Listed records:
::::::::

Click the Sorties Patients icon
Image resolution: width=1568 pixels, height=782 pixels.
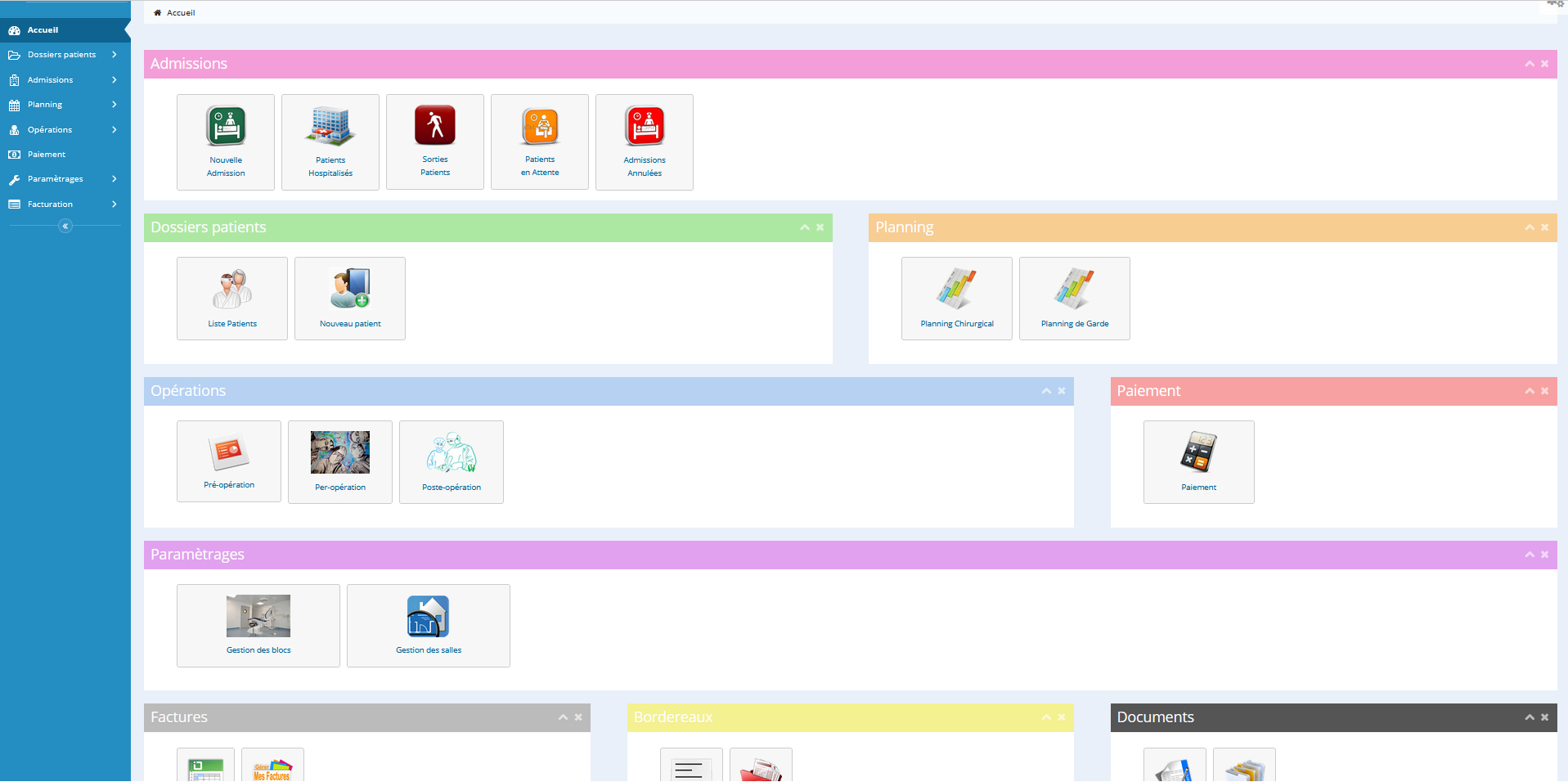click(435, 126)
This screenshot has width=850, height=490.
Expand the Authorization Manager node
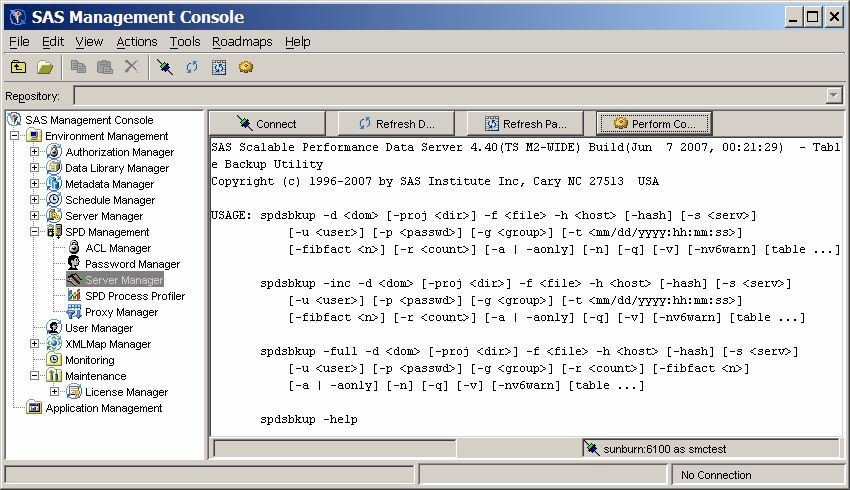(35, 152)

::::::::

Exercise:
Could you write out every line above exactly as it stands, with no images?

Finished exercise:
Click the Sorties Patients icon
Image resolution: width=1568 pixels, height=782 pixels.
click(435, 126)
This screenshot has width=850, height=490.
Expand the Authorization Manager node
(35, 152)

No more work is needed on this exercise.